The problem are that you compare northern Germany and the Nordic countries with wrong part of Europe, when they really should be compared to Poland. 17-18th century Poland are how Catholic north Germany and the Nordic Countries would have looked. Lutheranism focus on literacy ensured that the Lurheran countries had the highest literacy in 17-19th century Europe, entering the clergy changed from a way to get rid of surplus children and became a way of social advancement for a family, often the children of priest would become lawyers, which while a sideway step, created the large academic classes of Lutheran Europe. This was not effect the princes planned but purely accidental results of Luthers theology.
That's not a fair comparison. Economics had already led Poland and Germany to split from one another socially. Already, in the early 16th century, the foundations in Poland had been laid for the Golden Liberties and the plantation-like grain economy, neither of which were present in Germany in anything like their PLC form. German burghers constituted a huge part of the urban Polish population long before the Reformation--urbanization, and with it literacy, were much more advanced even in pre-Lutheran Germany than in Poland. Mostly, this was due to Poland coming to the urbanization game late and due to its governing caste (the
szlachta) holding urban life in utter contempt (also, to the alliance of the Polish aristocracy with the Jews and Armenians, whose domination of the Polish civic economy stifled the development of the Polish burghers).
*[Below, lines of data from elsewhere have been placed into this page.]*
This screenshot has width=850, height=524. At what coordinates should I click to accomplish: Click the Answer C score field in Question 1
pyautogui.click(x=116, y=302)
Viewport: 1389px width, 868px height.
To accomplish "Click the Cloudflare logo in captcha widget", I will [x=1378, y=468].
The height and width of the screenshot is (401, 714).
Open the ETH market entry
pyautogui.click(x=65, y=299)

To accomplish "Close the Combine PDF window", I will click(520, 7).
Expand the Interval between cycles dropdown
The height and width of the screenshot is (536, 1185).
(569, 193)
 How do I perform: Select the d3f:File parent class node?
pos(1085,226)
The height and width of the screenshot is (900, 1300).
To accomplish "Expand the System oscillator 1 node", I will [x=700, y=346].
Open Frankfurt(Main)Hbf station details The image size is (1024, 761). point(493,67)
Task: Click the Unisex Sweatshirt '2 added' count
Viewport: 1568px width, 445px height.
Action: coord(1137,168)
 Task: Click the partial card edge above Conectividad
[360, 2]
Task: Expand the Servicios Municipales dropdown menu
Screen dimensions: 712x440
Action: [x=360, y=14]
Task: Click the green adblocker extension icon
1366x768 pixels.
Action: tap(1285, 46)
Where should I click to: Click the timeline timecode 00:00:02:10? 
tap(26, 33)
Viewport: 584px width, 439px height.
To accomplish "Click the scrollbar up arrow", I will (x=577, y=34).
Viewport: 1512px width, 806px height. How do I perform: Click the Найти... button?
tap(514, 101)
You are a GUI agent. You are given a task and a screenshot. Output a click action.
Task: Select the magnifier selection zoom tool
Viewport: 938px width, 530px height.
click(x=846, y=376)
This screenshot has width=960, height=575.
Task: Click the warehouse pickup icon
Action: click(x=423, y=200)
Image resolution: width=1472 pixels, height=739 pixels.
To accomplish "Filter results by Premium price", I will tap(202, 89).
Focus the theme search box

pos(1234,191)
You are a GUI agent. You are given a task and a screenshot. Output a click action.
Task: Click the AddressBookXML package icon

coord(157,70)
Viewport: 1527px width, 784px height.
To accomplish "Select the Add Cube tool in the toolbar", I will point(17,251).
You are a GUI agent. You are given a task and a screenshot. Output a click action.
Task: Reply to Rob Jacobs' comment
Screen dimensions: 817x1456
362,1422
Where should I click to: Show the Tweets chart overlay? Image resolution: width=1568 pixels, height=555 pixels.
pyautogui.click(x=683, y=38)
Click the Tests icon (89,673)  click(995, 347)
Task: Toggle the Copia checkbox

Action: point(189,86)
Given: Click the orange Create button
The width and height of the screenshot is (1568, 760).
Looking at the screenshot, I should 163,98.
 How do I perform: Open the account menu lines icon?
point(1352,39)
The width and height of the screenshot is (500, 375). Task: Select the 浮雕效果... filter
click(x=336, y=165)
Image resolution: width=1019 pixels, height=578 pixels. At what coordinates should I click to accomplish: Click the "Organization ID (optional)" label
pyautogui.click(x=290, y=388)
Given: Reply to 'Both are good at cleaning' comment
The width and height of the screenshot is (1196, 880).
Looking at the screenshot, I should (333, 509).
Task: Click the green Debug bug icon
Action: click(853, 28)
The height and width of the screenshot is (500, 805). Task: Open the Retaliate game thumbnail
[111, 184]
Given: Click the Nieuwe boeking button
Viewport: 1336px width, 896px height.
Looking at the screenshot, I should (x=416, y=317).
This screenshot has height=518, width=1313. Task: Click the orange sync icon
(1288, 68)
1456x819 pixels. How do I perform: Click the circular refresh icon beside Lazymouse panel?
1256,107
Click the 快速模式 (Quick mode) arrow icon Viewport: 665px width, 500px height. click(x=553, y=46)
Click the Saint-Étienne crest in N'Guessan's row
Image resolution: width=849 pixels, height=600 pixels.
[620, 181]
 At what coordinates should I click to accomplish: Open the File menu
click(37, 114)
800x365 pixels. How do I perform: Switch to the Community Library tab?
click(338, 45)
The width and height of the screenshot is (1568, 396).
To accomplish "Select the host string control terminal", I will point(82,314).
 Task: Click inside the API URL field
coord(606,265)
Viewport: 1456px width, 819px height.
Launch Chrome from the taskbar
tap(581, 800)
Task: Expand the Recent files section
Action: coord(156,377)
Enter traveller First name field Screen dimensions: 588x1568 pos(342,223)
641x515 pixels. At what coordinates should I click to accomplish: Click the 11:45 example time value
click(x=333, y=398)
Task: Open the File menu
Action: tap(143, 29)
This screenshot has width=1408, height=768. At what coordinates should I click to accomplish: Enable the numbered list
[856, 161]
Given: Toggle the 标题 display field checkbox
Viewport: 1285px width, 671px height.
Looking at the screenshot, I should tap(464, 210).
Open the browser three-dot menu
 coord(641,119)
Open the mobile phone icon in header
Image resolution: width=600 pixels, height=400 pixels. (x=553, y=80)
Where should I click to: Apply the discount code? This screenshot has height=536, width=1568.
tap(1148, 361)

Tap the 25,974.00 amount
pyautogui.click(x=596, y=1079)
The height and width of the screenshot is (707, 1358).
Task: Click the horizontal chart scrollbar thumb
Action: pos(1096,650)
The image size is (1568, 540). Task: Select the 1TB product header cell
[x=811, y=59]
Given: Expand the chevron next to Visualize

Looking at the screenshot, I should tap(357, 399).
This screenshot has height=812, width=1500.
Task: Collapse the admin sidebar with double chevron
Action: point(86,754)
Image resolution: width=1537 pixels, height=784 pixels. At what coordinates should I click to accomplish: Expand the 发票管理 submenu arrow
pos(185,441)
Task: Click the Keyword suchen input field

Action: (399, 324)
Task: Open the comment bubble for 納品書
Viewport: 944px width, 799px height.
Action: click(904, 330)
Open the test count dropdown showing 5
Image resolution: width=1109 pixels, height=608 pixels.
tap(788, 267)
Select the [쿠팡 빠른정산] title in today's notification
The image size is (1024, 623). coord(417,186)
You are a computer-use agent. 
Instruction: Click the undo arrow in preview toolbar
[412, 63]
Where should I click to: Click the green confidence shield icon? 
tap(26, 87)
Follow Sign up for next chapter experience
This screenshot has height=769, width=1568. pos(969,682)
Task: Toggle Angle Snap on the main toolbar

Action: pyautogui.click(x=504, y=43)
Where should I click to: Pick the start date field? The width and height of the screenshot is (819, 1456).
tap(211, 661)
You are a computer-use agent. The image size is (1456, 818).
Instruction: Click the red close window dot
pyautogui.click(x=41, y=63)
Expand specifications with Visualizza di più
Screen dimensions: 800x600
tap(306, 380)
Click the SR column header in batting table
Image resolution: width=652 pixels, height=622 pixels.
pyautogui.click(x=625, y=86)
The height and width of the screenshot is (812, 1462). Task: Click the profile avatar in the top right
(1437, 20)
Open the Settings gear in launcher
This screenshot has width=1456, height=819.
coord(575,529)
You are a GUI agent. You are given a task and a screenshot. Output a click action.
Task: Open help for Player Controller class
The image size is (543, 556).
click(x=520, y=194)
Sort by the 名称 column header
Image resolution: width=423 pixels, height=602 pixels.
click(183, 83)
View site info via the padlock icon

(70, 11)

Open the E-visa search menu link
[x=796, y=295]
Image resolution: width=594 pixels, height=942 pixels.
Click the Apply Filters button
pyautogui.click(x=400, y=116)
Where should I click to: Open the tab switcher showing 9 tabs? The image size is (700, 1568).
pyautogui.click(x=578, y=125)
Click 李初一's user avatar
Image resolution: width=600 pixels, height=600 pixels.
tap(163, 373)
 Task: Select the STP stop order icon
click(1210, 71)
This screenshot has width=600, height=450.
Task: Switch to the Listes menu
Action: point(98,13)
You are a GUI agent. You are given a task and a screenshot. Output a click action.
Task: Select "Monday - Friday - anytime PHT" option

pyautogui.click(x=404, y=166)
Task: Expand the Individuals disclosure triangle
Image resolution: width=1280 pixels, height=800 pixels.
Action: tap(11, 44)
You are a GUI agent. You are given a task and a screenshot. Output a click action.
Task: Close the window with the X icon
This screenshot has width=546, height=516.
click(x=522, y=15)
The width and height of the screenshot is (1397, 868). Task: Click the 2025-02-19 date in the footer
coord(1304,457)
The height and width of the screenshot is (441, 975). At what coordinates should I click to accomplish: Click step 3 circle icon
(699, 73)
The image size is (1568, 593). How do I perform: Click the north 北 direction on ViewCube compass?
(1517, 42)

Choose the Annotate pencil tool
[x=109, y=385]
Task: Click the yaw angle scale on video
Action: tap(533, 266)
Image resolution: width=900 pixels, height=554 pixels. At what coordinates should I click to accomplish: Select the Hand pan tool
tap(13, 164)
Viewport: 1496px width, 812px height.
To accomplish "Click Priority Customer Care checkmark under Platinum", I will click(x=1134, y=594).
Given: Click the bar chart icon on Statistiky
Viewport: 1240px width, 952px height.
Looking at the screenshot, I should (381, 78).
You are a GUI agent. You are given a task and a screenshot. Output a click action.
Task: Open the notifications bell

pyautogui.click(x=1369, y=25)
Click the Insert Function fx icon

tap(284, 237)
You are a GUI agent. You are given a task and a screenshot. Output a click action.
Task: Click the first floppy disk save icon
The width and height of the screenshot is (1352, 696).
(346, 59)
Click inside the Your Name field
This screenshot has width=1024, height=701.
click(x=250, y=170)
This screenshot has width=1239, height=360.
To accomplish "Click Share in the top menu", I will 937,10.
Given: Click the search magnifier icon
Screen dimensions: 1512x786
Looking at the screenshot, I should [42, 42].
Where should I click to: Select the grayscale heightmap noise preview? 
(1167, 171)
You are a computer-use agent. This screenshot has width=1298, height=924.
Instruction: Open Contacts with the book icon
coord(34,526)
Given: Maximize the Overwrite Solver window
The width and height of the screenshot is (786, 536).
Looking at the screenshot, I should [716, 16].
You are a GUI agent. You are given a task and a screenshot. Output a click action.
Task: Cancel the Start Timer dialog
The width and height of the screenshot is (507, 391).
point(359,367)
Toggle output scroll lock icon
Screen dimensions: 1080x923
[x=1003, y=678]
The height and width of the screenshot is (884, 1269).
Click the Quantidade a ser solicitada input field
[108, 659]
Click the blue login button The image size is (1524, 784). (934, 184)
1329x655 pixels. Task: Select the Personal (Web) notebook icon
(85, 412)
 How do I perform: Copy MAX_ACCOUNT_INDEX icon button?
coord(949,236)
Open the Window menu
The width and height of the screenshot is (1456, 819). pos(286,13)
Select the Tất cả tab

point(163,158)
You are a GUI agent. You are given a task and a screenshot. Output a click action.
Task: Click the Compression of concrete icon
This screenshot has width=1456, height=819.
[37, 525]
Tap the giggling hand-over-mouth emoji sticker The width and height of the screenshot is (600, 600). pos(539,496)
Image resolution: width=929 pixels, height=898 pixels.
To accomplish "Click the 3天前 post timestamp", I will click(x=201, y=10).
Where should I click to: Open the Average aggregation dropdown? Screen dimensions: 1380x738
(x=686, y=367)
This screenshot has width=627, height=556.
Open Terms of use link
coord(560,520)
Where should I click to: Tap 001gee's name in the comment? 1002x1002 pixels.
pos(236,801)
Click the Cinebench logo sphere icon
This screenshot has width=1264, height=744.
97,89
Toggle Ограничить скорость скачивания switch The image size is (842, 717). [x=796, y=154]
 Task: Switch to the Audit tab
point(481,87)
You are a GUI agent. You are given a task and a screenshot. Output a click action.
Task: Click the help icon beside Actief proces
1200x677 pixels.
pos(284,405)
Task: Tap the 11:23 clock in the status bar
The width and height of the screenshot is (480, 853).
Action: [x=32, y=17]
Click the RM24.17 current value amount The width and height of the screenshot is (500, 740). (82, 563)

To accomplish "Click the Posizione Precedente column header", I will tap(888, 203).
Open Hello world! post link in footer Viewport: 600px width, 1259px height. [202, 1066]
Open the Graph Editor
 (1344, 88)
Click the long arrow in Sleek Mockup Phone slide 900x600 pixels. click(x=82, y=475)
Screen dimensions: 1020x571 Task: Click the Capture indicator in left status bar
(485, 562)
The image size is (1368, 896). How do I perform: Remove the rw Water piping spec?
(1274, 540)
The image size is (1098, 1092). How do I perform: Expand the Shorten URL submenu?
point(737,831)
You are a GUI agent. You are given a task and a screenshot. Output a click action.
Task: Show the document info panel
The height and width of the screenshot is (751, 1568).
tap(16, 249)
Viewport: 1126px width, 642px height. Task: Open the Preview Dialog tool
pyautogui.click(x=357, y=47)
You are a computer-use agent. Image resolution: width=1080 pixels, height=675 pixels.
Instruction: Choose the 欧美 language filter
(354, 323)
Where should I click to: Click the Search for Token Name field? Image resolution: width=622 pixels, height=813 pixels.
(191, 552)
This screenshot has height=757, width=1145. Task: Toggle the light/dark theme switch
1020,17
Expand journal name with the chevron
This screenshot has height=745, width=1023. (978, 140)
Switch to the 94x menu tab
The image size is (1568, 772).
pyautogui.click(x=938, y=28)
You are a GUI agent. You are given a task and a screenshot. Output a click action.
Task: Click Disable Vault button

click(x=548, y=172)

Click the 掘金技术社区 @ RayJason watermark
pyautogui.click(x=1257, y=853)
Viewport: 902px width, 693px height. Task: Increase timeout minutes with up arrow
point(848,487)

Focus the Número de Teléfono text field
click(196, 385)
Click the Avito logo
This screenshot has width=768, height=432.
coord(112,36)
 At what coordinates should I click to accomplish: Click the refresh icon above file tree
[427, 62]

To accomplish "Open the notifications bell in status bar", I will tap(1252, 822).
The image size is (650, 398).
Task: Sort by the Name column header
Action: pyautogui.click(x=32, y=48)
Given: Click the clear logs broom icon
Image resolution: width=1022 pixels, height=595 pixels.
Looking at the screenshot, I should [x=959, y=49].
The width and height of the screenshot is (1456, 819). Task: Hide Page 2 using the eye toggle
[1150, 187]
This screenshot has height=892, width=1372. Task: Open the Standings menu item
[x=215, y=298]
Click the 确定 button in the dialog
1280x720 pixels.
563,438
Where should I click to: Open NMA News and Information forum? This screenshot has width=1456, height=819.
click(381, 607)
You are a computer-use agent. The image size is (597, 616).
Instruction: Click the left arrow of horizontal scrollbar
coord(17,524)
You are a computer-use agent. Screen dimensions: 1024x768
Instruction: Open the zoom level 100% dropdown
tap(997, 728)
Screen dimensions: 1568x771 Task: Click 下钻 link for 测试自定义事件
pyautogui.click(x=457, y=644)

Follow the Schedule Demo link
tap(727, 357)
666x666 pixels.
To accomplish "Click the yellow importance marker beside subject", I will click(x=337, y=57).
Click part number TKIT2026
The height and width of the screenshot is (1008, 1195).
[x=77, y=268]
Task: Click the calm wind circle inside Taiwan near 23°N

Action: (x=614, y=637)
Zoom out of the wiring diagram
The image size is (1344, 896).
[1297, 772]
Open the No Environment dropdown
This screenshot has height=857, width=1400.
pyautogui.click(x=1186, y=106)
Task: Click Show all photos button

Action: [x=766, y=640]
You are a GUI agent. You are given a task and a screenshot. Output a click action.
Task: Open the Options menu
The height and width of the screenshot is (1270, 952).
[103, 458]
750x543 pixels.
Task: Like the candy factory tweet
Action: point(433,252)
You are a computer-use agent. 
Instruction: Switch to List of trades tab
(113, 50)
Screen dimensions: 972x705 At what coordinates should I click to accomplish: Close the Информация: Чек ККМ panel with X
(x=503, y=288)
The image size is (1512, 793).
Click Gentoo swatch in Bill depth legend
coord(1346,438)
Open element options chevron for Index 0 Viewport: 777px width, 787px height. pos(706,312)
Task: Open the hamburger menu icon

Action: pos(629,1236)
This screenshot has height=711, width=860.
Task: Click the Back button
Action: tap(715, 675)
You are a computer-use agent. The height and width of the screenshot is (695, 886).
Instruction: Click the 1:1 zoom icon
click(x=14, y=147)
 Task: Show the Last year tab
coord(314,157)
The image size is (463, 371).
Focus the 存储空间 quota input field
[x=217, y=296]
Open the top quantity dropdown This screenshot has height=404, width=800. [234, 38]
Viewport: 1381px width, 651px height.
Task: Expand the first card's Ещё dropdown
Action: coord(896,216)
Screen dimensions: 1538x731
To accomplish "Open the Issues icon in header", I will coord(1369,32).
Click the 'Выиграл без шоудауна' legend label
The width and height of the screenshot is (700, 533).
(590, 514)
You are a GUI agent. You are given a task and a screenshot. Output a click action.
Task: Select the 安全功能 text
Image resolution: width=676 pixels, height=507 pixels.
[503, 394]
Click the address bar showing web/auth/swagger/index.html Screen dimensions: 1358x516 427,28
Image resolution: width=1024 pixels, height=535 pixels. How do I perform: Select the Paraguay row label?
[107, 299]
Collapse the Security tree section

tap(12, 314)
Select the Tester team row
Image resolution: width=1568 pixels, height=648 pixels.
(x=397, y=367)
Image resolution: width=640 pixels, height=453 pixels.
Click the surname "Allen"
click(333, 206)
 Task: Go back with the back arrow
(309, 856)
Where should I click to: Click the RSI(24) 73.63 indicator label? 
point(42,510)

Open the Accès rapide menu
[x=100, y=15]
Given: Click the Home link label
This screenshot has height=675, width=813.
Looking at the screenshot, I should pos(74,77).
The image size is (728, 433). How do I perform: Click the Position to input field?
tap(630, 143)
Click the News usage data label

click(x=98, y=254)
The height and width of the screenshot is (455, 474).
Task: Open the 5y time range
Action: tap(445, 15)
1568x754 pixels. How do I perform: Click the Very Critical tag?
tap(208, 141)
There were already large academic classes in Catholic Europe, even in Poland, whose aristocratic and burgher families sent their sons to study in Italian universities and whose kings founded domestic universities. The abolition of clerical celibacy in the Protestant countries did not have much impact on this, though the widespread literacy probably did help. But then, what came first, the literacy or the heresy? A large class of burghers and a peasant class not tied to the land in a state of near-chattel slavery is already going to be more literate than its neighbors in Poland, which makes them more likely to read Lutheran propaganda.
I say the proper comparison is not with Poland (which, IMO, has more in common with Hapsburg Spain than with Lower Germany, in that both had a cultural complex about being a bulwark against the infidel, which led to the propagation of a large class of impoverished aristocracy, and rose to the peak of their strengths riding an ultimately transient source of income that they failed to leverage into real economic development) but with Flanders or northern Italy, whose urbanization and civic cultures were a better prototype for those northern German, Baltic, and English merchants who would come to dominate Europe. And mass literacy was already manifesting in those areas over a century before Luther--by 1339, half of Florence's children were learning to read. In Flanders, an organization called the "Brethren of Common Life" were preaching the importance of literacy and reading religious texts as early as the fourteenth century. Town schools, staffed by priests but secularly-focused, were present in Flanders from that time as well.
As much as Luther has been credited with accidentally inducing mass literacy in northern Europe, I would argue that he would not have been nearly so successful were he not preaching to a literate audience (consider, as a related example, the decline and eventual demise of the Polish Arians in the seventeenth century, compared to the persistence of Polish Lutherans and Calvinists in the much richer, more urbanized areas in Prussia and Livonia).
Without Luther, northern Germany and England and possibly Sweden would probably have been just as literate as IOTL--the movement toward that had already begun, and seemed to be more tied to urbanization and trade than to theology. Of course, that just makes them fertile ground for some other rabble-rouser calling for the destruction of the icons and the priest's beheading.